Abraham, Isaac, and Jacob

When God appeared to Moses in the burning bush, He didn’t introduce Himself as the Creator of the Universe or as the Father of all people. He didn’t say where He lives or what He is trying to accomplish. Instead, He introduced Himself in terms of three of Moses’s ancestors:

I am the God of thy father, the God of Abraham, the God of Isaac, and the God of Jacob.

Exodus 3:6

He also instructed Moses to tell the children of Israel, “The Lord God of your fathers, the God of Abraham, the God of Isaac, and the God of Jacob, hath sent me unto you” (Exodus 3:15).
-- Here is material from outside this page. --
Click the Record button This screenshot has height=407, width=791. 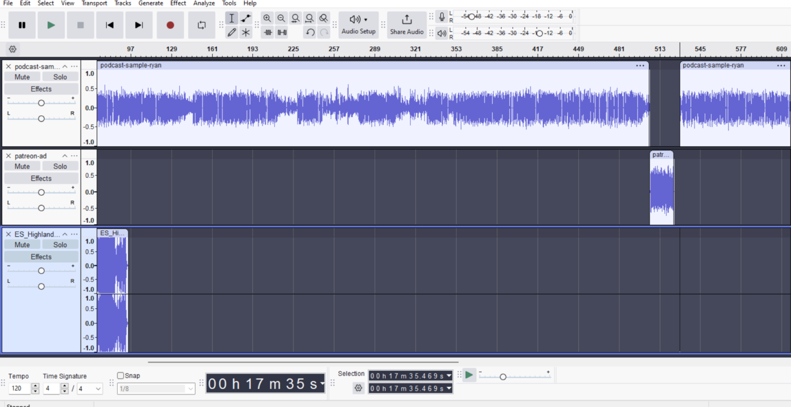tap(170, 25)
Why would He define Himself in terms of His interactions with other people? Maybe because He wanted to emphasize not only His attributes but also His relationship with us. The children of Israel were familiar with the lives of Abraham, Isaac, and Jacob and knew that they had made covenants with God, covenants which included promises to their descendants. God was saying, in effect, “I have a relationship with you because I have a relationship with them.”
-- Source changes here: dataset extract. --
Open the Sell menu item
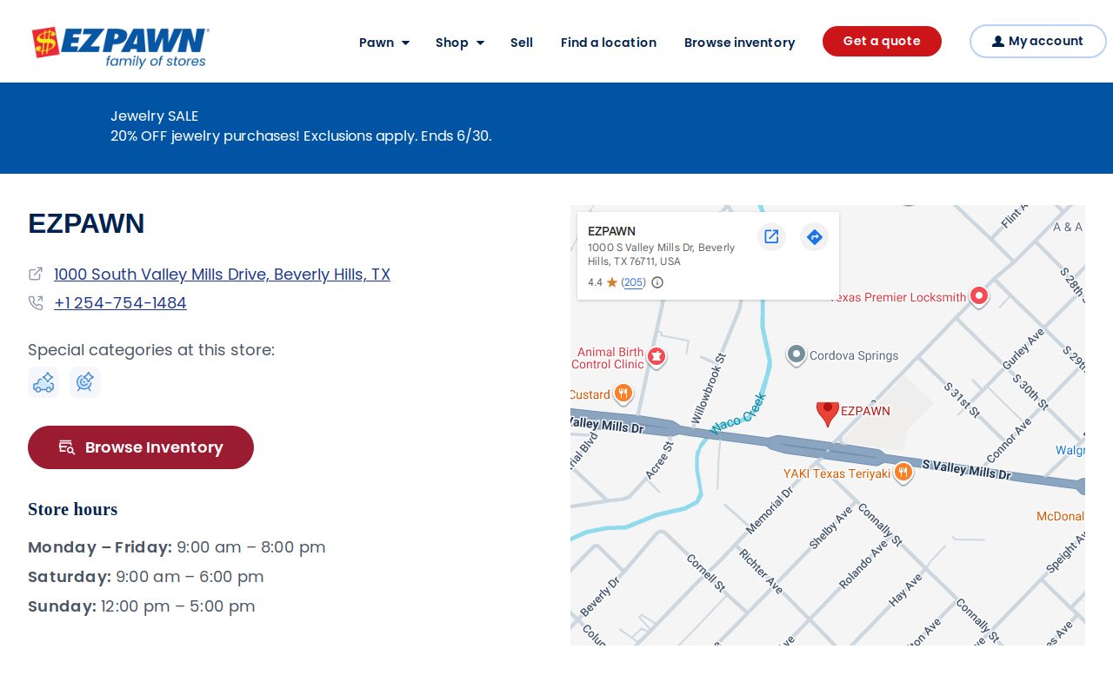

As Nephi traveled with his family to their promised land many years later, his faith was strengthened by remembering God’s relationship with those ancestors:

He loveth those who will have him to be their God. Behold, he loved our fathers, and he covenanted with them, yea, even Abraham, Isaac, and Jacob; and he remembered the covenants which he had made; wherefore, he did bring them out of the land of Egypt.

1 Nephi 17:40

King Limhi urged his people to put their trust “in that God in that God who was the God of Abraham, and Isaac, and Jacob” as they sought deliverance from captivity (Mosiah 7:19). The people of Alma were also in captivity at the time, and Mormon explained that “none could deliver them but the Lord their God, yea, even the God of Abraham and Isaac and of Jacob” (Mosiah 23:23). (See also Alma 29:11, Alma 36:2.)
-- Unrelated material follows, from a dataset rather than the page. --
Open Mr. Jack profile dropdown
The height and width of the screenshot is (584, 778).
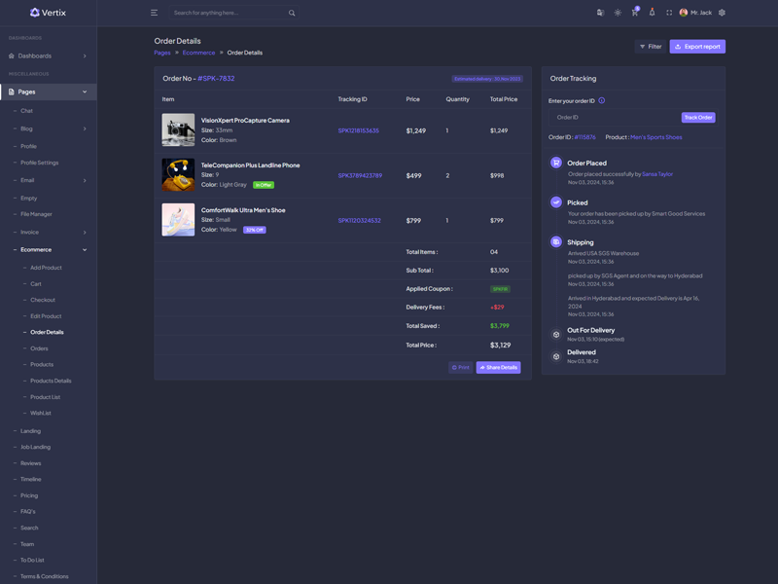(695, 13)
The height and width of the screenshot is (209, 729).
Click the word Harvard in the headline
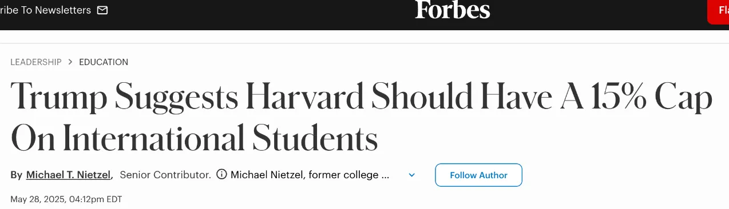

Moroni referenced God’s relationship with these three men as he reminded us that He is a God of miracles. (See Mormon 9:11.)

Jesus added another dimension to this concept. Speaking to the Sadducees, who didn’t believe in the resurrection, He asked why God would introduce Himself as “the God of Abraham, and the God of Isaac, and the God of Jacob,” adding, “God is not the God of the dead, but of the living” (Matthew 22:32). So when we speak of Abraham, Isaac, and Jacob, we aren’t just remembering people who lived long ago and had a relationship with God while they were on the earth. We are remembering people who are still alive and who still have a relationship with God.

Elder David A. Bednar has taught that our hearts become sanctified as we ponder the promises made to Abraham, Isaac, and Jacob and build our relationships with our ancestors. (See “’Let This House Be Built unto My Name,’” General Conference, April 2020).

The prophet Alma asked us to visualize what it will be like to return to the presence of God and “sit down with Abraham, Isaac, and Jacob” (Alma 5:24, Alma 7:25). (Mormon reiterated this concept in Helaman 3:30.) Will we be comfortable in their presence, because we have also been purified by Christ?

President Russell M. Nelson recently taught, “In the house of the Lord, we can make the same covenants with God that Abraham, Isaac, and Jacob made. And we can receive the same blessings!” (“The Temple and Your Spiritual Foundation,” General Conference, October 2021).

Today, I will be grateful for the examples of righteous people who have diligently worked to draw close to God. I will remember that God is willing to enter covenant relationships with His children, and I will be grateful that the blessings He promised to Abraham, Isaac, and Jacob are also available to us.